** Dataset records follows **

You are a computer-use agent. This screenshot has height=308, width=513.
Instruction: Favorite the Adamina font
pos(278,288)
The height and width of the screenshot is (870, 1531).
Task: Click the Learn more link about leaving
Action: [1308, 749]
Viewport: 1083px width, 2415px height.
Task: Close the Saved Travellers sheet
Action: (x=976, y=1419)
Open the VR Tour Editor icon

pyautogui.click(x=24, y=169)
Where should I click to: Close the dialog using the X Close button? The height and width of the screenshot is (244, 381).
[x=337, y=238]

** End of Dataset records **

Problem requirements: Once you have read the records, write every one of them out again exactly.

Response for this exercise:
You are a computer-use agent. This screenshot has height=308, width=513.
Instruction: Favorite the Adamina font
pos(278,288)
The height and width of the screenshot is (870, 1531).
Task: Click the Learn more link about leaving
Action: [1308, 749]
Viewport: 1083px width, 2415px height.
Task: Close the Saved Travellers sheet
Action: (x=976, y=1419)
Open the VR Tour Editor icon

pyautogui.click(x=24, y=169)
Where should I click to: Close the dialog using the X Close button? The height and width of the screenshot is (244, 381).
[x=337, y=238]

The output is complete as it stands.